# SELECTED EXCERPT

=======

Softcat is a Marlow-based IT infrastructure provider founded by Peter Kelly in 1993. It has UK offices in Bristol, London, Manchester, Leeds, Marlow, Southampton, Birmingham and Glasgow, and an Irish office in Dublin.  The company is listed on the London Stock Exchange and it is a constituent of the FTSE 250 Index.

History

1993–2015: Softcat as a limited company 
Founded originally as Wardswift, Softcat was founded by Peter Kelly on 30 March 1993 in High Wycombe, under its original business name 'Software Catalogue'. In December 2005, Martin Hellawell became managing director (Later CEO) of the company. In April 2006, the company moved its headquarters to Marlow.

2015–present: Softcat as a public limited company 
The company was the subject of an initial public offering on the London Stock Exchange in November 2015. In March 2016, the company was promoted to the FTSE 250 Index. In March 2018, Hellawell stepped down as CEO and became chairman. On 1 April 2018, Hellawell was replaced by Graeme Watt as CEO.

In 2016, Softcat opened an office in Glasgow, Scotland making it the company's first office outside of England. In 2018, it announced that it would be opening an office in Dublin, Ireland making it the company's first office outside of the United Kingdom. In October 2019 Softcat opened its ninth office, in Birmingham.

=======

# DATA SECTION
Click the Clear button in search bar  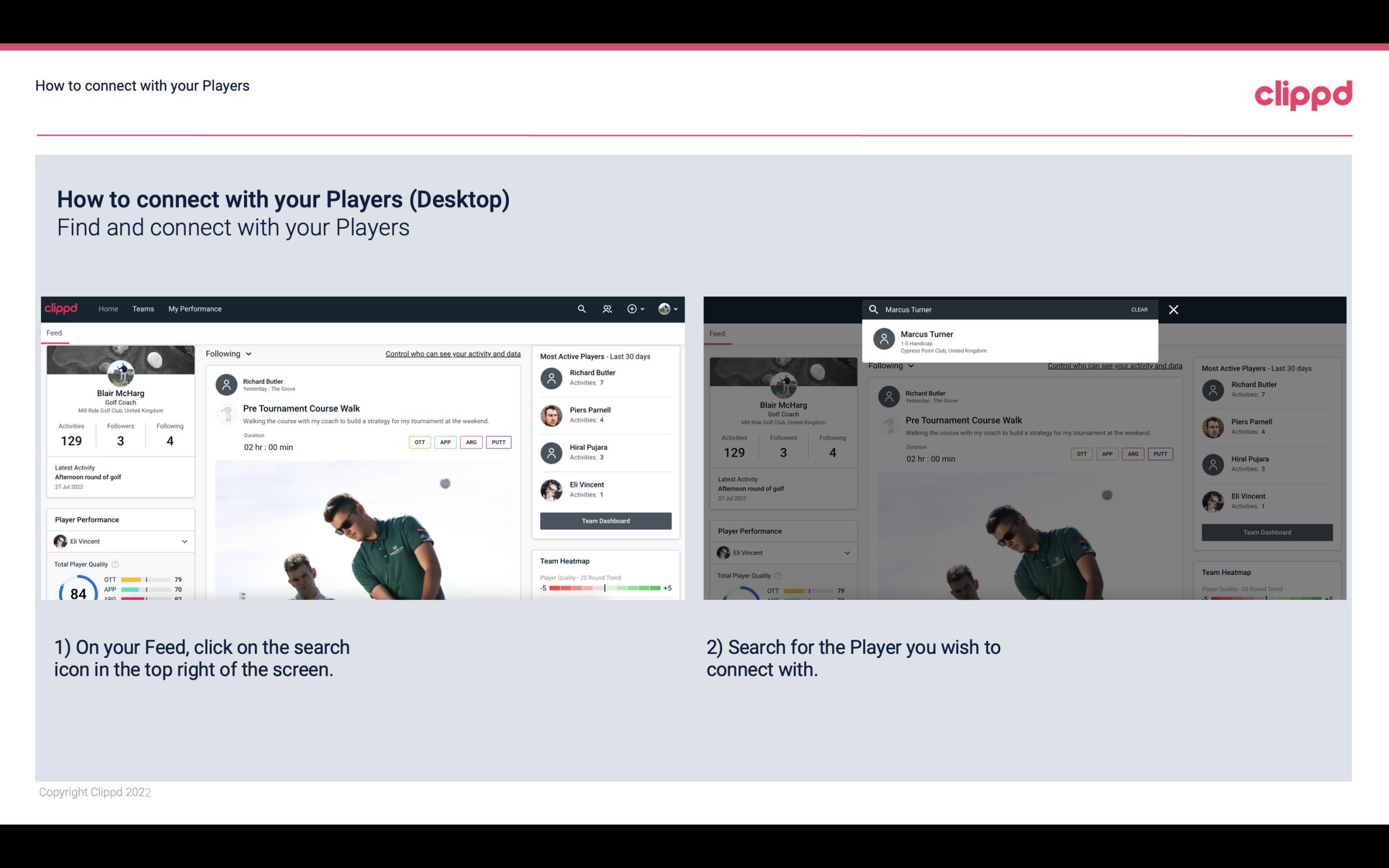(1139, 309)
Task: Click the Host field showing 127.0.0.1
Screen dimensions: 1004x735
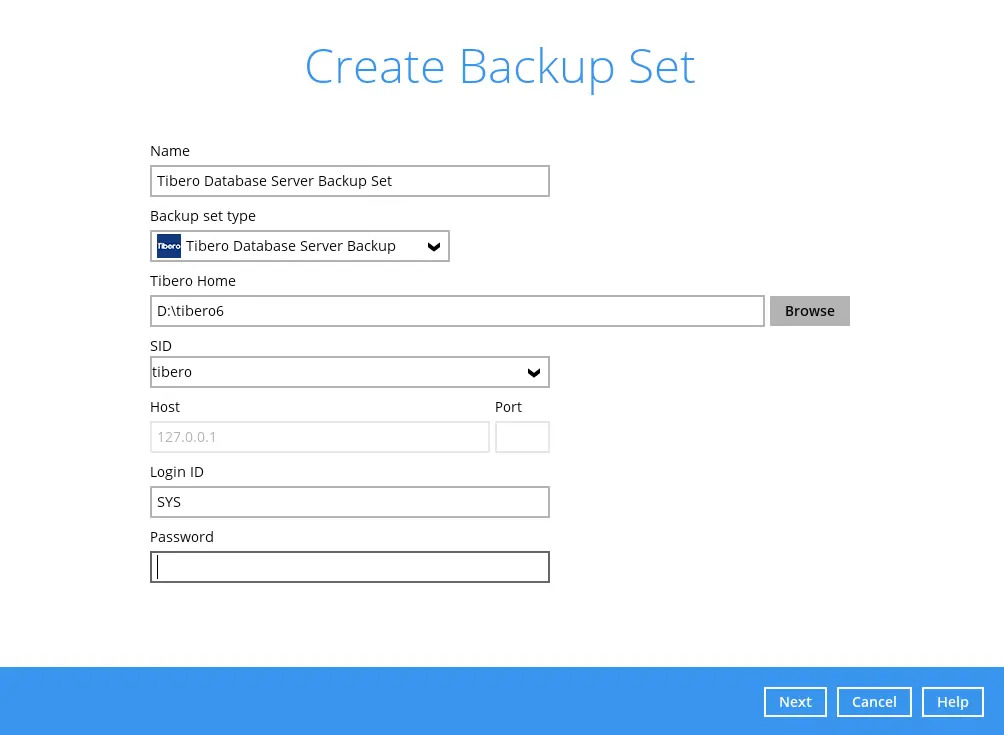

=======

# GIVEN TASK 1
Using the Softcat article, decide whether each statement agrees with it: (a) Softcat's first office outside England was in Glasgow; (b) Graeme Watt became CEO in December 2005; (c) Softcat moved its headquarters to Marlow before its initial public offering. Give yes or no for each, with the deciding words quoted from the article.
# GIVEN TASK 2
Extend the Softcat article beyond its last sentence.

# EXERCISE ANSWER 1
(a) Yes: "In 2016, Softcat opened an office in Glasgow, Scotland making it the company's first office outside of England."
(b) No: "In December 2005, Martin Hellawell became managing director (Later CEO) of the company." and "On 1 April 2018, Hellawell was replaced by Graeme Watt as CEO."
(c) Yes: "In April 2006, the company moved its headquarters to Marlow." and "The company was the subject of an initial public offering on the London Stock Exchange in November 2015."

# EXERCISE ANSWER 2
Explain IT Podcast 

On 14 March 2018, Softcat launched a podcast, Explain IT. During its first season, Explain IT charted at Number 39 on the UK iTunes podcast chart. In December 2018, Softcat announced on its podcast feed that it would be launching a second season in January 2019. On 3 January 2019, Explain IT launched its second season. On 4 July 2019, Explain IT won the award for 'Best Marketing Campaign' at the 2019 CRN Sales and Marketing Awards.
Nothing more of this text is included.